:: What you should do ::
Copy out the data below, all of it, exactly.

[Dataset items]
--- START ---

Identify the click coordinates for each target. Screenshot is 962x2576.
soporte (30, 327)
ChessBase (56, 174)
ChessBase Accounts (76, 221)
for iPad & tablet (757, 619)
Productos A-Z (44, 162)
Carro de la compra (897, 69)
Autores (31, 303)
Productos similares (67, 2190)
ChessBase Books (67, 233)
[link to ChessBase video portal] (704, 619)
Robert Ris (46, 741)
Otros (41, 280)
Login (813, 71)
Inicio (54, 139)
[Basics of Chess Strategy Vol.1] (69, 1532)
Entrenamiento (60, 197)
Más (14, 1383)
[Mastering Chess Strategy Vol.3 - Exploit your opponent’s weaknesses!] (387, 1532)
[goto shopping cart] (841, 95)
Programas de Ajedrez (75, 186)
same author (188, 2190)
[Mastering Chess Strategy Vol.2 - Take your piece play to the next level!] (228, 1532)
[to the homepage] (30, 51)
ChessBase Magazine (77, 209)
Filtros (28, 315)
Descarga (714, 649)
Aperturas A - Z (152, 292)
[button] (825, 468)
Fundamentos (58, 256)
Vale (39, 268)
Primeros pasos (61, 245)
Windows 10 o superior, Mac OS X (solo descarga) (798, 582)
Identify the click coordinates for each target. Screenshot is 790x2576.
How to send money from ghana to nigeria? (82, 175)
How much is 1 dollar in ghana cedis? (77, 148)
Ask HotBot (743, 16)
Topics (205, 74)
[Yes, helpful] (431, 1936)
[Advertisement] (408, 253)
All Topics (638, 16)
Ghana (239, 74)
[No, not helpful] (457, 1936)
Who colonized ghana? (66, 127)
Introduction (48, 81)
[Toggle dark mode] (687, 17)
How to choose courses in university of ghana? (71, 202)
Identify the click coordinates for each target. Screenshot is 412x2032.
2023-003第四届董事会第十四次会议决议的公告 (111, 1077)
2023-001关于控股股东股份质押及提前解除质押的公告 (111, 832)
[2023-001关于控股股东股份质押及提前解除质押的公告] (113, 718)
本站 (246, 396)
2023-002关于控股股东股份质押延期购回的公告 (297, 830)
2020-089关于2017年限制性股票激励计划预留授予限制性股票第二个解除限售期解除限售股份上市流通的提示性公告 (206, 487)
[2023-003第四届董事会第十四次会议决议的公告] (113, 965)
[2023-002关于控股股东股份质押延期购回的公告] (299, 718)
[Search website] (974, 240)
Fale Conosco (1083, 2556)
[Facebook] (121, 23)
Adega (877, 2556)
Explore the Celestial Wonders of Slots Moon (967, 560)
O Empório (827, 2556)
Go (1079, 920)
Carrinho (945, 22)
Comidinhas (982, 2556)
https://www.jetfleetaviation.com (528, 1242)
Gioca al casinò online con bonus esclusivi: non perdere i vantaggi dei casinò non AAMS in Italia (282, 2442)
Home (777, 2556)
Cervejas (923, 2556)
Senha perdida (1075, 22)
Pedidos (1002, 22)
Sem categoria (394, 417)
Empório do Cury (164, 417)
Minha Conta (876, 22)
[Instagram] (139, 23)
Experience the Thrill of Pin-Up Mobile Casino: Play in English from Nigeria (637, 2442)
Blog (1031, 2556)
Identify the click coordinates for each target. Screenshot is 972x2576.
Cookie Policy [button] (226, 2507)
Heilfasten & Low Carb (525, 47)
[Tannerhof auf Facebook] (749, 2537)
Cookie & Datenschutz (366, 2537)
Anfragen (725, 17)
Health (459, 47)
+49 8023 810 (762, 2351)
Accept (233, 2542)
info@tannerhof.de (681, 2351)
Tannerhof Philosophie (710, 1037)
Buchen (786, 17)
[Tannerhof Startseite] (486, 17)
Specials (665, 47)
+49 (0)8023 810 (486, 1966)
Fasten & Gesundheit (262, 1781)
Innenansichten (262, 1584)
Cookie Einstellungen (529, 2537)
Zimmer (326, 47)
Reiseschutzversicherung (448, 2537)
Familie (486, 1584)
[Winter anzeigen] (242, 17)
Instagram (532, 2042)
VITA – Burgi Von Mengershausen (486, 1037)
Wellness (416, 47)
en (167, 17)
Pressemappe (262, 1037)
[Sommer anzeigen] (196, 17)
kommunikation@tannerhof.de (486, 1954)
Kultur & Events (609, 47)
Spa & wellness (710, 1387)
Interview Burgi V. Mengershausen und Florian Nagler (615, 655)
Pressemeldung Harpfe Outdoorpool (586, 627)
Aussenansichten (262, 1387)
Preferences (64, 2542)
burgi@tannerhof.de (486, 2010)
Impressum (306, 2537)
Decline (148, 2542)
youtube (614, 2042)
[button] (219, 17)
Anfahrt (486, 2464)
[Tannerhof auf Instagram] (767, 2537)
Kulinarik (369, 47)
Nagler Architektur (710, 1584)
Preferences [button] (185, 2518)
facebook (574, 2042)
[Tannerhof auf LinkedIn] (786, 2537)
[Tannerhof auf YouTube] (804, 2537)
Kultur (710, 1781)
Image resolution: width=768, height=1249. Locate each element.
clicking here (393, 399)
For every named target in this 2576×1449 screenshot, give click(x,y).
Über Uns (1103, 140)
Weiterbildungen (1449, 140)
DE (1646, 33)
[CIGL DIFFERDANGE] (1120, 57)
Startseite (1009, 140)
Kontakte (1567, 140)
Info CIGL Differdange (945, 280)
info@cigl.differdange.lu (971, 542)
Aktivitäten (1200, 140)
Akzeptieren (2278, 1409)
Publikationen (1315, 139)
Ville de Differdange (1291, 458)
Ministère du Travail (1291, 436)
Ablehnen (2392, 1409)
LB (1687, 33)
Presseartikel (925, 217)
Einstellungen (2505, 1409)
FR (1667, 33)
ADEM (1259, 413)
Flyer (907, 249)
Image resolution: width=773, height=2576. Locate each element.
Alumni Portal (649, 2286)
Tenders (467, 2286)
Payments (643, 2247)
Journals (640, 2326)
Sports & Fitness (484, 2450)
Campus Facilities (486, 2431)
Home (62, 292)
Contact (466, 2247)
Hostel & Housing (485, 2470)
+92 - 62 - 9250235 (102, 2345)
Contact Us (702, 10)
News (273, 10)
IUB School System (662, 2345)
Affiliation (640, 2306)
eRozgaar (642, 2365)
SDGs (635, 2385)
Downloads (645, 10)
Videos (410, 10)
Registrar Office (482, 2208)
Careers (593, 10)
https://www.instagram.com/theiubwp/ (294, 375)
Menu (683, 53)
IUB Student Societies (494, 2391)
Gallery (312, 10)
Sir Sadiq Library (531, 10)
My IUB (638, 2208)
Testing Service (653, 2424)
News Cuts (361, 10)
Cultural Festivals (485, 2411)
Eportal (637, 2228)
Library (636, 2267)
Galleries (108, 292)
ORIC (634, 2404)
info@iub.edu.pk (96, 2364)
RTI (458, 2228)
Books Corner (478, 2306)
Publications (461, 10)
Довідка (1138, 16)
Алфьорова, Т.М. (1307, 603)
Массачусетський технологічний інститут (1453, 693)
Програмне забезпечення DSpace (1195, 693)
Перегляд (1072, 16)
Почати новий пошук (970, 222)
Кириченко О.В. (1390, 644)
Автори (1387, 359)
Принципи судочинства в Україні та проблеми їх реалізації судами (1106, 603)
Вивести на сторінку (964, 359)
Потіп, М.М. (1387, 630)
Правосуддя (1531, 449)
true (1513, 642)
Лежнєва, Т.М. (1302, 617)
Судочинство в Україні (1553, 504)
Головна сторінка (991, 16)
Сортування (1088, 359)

--- END ---

:: Exercise output ::
Identify the click coordinates for each target. Screenshot is 962x2576.
soporte (30, 327)
ChessBase (56, 174)
ChessBase Accounts (76, 221)
for iPad & tablet (757, 619)
Productos A-Z (44, 162)
Carro de la compra (897, 69)
Autores (31, 303)
Productos similares (67, 2190)
ChessBase Books (67, 233)
[link to ChessBase video portal] (704, 619)
Robert Ris (46, 741)
Otros (41, 280)
Login (813, 71)
Inicio (54, 139)
[Basics of Chess Strategy Vol.1] (69, 1532)
Entrenamiento (60, 197)
Más (14, 1383)
[Mastering Chess Strategy Vol.3 - Exploit your opponent’s weaknesses!] (387, 1532)
[goto shopping cart] (841, 95)
Programas de Ajedrez (75, 186)
same author (188, 2190)
[Mastering Chess Strategy Vol.2 - Take your piece play to the next level!] (228, 1532)
[to the homepage] (30, 51)
ChessBase Magazine (77, 209)
Filtros (28, 315)
Descarga (714, 649)
Aperturas A - Z (152, 292)
[button] (825, 468)
Fundamentos (58, 256)
Vale (39, 268)
Primeros pasos (61, 245)
Windows 10 o superior, Mac OS X (solo descarga) (798, 582)
Identify the click coordinates for each target. Screenshot is 790x2576.
How to send money from ghana to nigeria? (82, 175)
How much is 1 dollar in ghana cedis? (77, 148)
Ask HotBot (743, 16)
Topics (205, 74)
[Yes, helpful] (431, 1936)
[Advertisement] (408, 253)
All Topics (638, 16)
Ghana (239, 74)
[No, not helpful] (457, 1936)
Who colonized ghana? (66, 127)
Introduction (48, 81)
[Toggle dark mode] (687, 17)
How to choose courses in university of ghana? (71, 202)
Identify the click coordinates for each target. Screenshot is 412x2032.
2023-003第四届董事会第十四次会议决议的公告 (111, 1077)
2023-001关于控股股东股份质押及提前解除质押的公告 (111, 832)
[2023-001关于控股股东股份质押及提前解除质押的公告] (113, 718)
本站 (246, 396)
2023-002关于控股股东股份质押延期购回的公告 (297, 830)
2020-089关于2017年限制性股票激励计划预留授予限制性股票第二个解除限售期解除限售股份上市流通的提示性公告 (206, 487)
[2023-003第四届董事会第十四次会议决议的公告] (113, 965)
[2023-002关于控股股东股份质押延期购回的公告] (299, 718)
[Search website] (974, 240)
Fale Conosco (1083, 2556)
[Facebook] (121, 23)
Adega (877, 2556)
Explore the Celestial Wonders of Slots Moon (967, 560)
O Empório (827, 2556)
Go (1079, 920)
Carrinho (945, 22)
Comidinhas (982, 2556)
https://www.jetfleetaviation.com (528, 1242)
Gioca al casinò online con bonus esclusivi: non perdere i vantaggi dei casinò non AAMS in Italia (282, 2442)
Home (777, 2556)
Cervejas (923, 2556)
Senha perdida (1075, 22)
Pedidos (1002, 22)
Sem categoria (394, 417)
Empório do Cury (164, 417)
Minha Conta (876, 22)
[Instagram] (139, 23)
Experience the Thrill of Pin-Up Mobile Casino: Play in English from Nigeria (637, 2442)
Blog (1031, 2556)
Identify the click coordinates for each target. Screenshot is 972x2576.
Cookie Policy [button] (226, 2507)
Heilfasten & Low Carb (525, 47)
[Tannerhof auf Facebook] (749, 2537)
Cookie & Datenschutz (366, 2537)
Anfragen (725, 17)
Health (459, 47)
+49 8023 810 (762, 2351)
Accept (233, 2542)
info@tannerhof.de (681, 2351)
Tannerhof Philosophie (710, 1037)
Buchen (786, 17)
[Tannerhof Startseite] (486, 17)
Specials (665, 47)
+49 (0)8023 810 (486, 1966)
Fasten & Gesundheit (262, 1781)
Innenansichten (262, 1584)
Cookie Einstellungen (529, 2537)
Zimmer (326, 47)
Reiseschutzversicherung (448, 2537)
Familie (486, 1584)
[Winter anzeigen] (242, 17)
Instagram (532, 2042)
VITA – Burgi Von Mengershausen (486, 1037)
Wellness (416, 47)
en (167, 17)
Pressemappe (262, 1037)
[Sommer anzeigen] (196, 17)
kommunikation@tannerhof.de (486, 1954)
Kultur & Events (609, 47)
Spa & wellness (710, 1387)
Interview Burgi V. Mengershausen und Florian Nagler (615, 655)
Pressemeldung Harpfe Outdoorpool (586, 627)
Aussenansichten (262, 1387)
Preferences (64, 2542)
burgi@tannerhof.de (486, 2010)
Impressum (306, 2537)
Decline (148, 2542)
youtube (614, 2042)
[button] (219, 17)
Anfahrt (486, 2464)
[Tannerhof auf Instagram] (767, 2537)
Kulinarik (369, 47)
Nagler Architektur (710, 1584)
Preferences [button] (185, 2518)
facebook (574, 2042)
[Tannerhof auf LinkedIn] (786, 2537)
[Tannerhof auf YouTube] (804, 2537)
Kultur (710, 1781)
Image resolution: width=768, height=1249. Locate each element.
clicking here (393, 399)
For every named target in this 2576×1449 screenshot, give click(x,y).
Über Uns (1103, 140)
Weiterbildungen (1449, 140)
DE (1646, 33)
[CIGL DIFFERDANGE] (1120, 57)
Startseite (1009, 140)
Kontakte (1567, 140)
Info CIGL Differdange (945, 280)
info@cigl.differdange.lu (971, 542)
Aktivitäten (1200, 140)
Akzeptieren (2278, 1409)
Publikationen (1315, 139)
Ville de Differdange (1291, 458)
Ministère du Travail (1291, 436)
Ablehnen (2392, 1409)
LB (1687, 33)
Presseartikel (925, 217)
Einstellungen (2505, 1409)
FR (1667, 33)
ADEM (1259, 413)
Flyer (907, 249)
Image resolution: width=773, height=2576. Locate each element.
Alumni Portal (649, 2286)
Tenders (467, 2286)
Payments (643, 2247)
Journals (640, 2326)
Sports & Fitness (484, 2450)
Campus Facilities (486, 2431)
Home (62, 292)
Contact (466, 2247)
Hostel & Housing (485, 2470)
+92 - 62 - 9250235 (102, 2345)
Contact Us (702, 10)
News (273, 10)
IUB School System (662, 2345)
Affiliation (640, 2306)
eRozgaar (642, 2365)
SDGs (635, 2385)
Downloads (645, 10)
Videos (410, 10)
Registrar Office (482, 2208)
Careers (593, 10)
https://www.instagram.com/theiubwp/ (294, 375)
Menu (683, 53)
IUB Student Societies (494, 2391)
Gallery (312, 10)
Sir Sadiq Library (531, 10)
My IUB (638, 2208)
Testing Service (653, 2424)
News Cuts (361, 10)
Cultural Festivals (485, 2411)
Eportal (637, 2228)
Library (636, 2267)
Galleries (108, 292)
ORIC (634, 2404)
info@iub.edu.pk (96, 2364)
RTI (458, 2228)
Books Corner (478, 2306)
Publications (461, 10)
Довідка (1138, 16)
Алфьорова, Т.М. (1307, 603)
Массачусетський технологічний інститут (1453, 693)
Програмне забезпечення DSpace (1195, 693)
Перегляд (1072, 16)
Почати новий пошук (970, 222)
Кириченко О.В. (1390, 644)
Автори (1387, 359)
Принципи судочинства в Україні та проблеми їх реалізації судами (1106, 603)
Вивести на сторінку (964, 359)
Потіп, М.М. (1387, 630)
Правосуддя (1531, 449)
true (1513, 642)
Лежнєва, Т.М. (1302, 617)
Судочинство в Україні (1553, 504)
Головна сторінка (991, 16)
Сортування (1088, 359)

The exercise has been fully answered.